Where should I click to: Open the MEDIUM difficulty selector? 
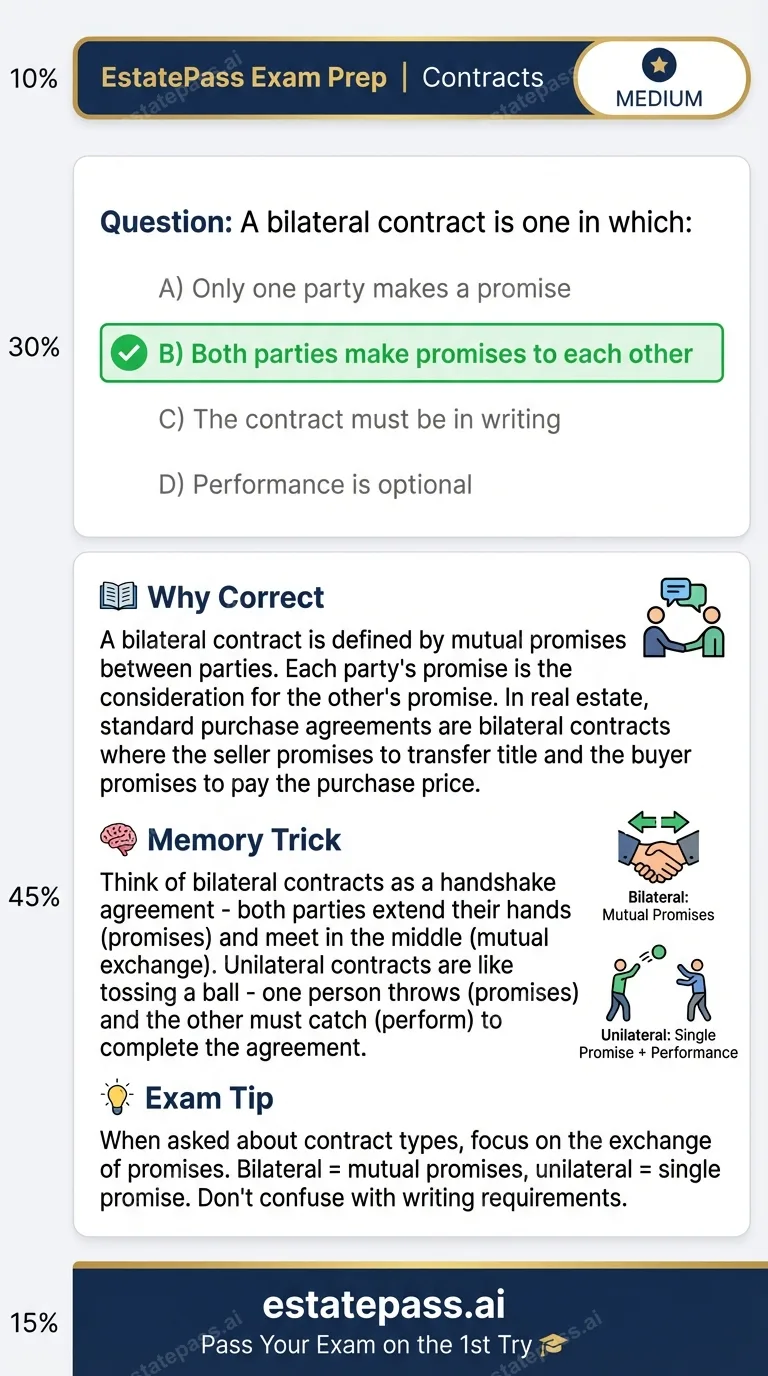(661, 79)
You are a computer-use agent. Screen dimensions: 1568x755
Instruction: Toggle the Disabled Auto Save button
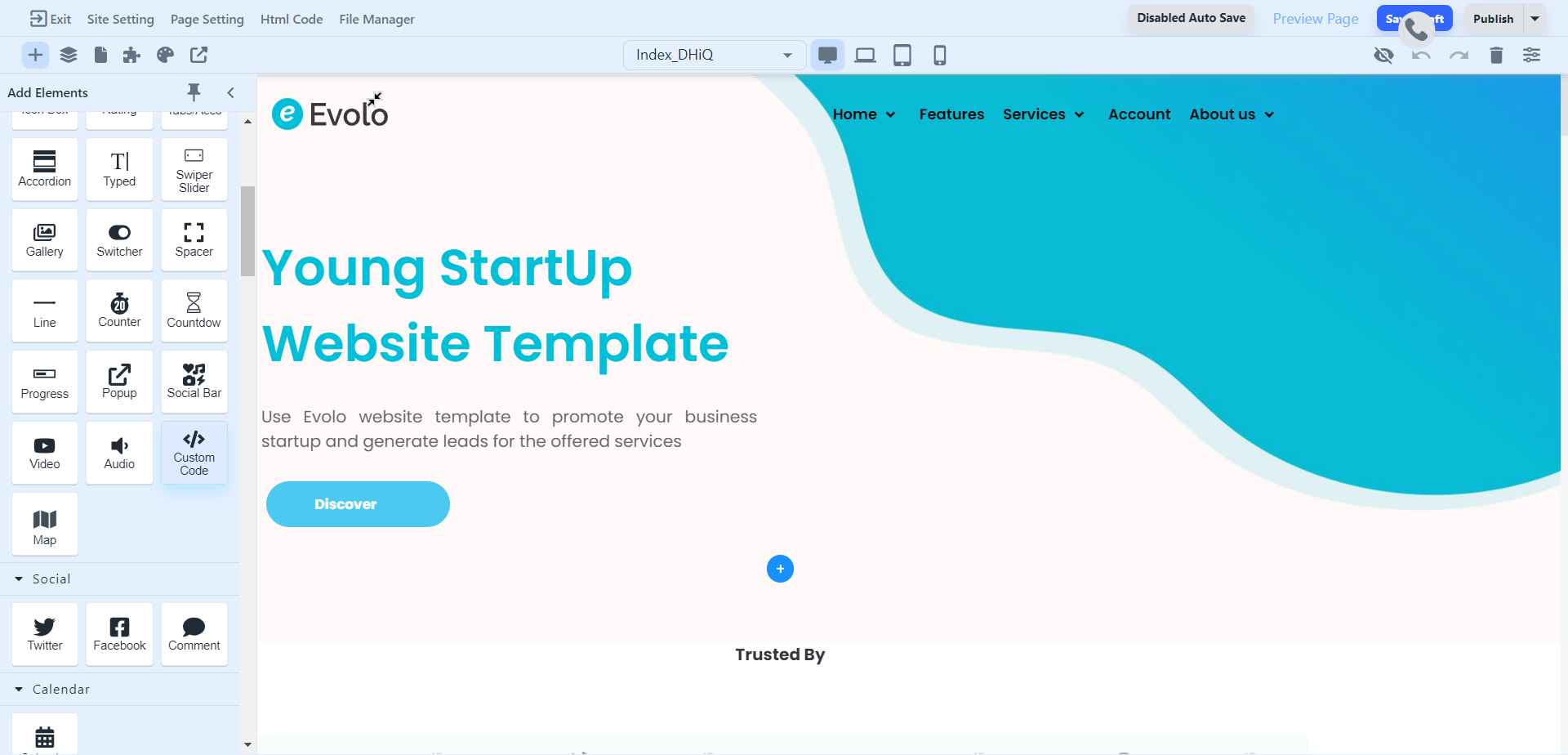[1191, 18]
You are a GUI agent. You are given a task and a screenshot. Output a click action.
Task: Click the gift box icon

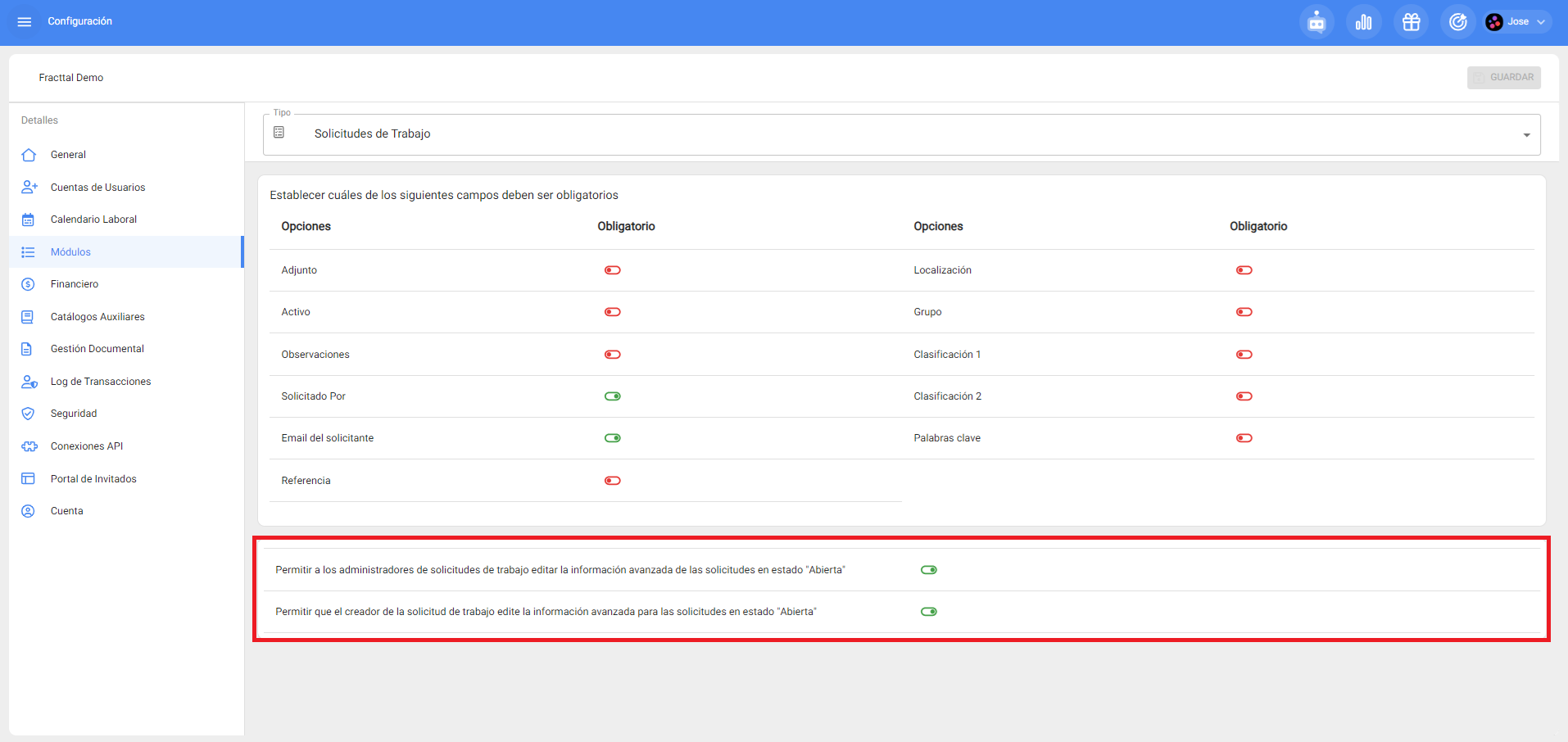tap(1411, 22)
▬▬▬▬▬▬▬▬▬▬
ACTIVITY:
What number of lines in the records contain the word "agent"? Answer with that number alone.

ANSWER SECTION:
2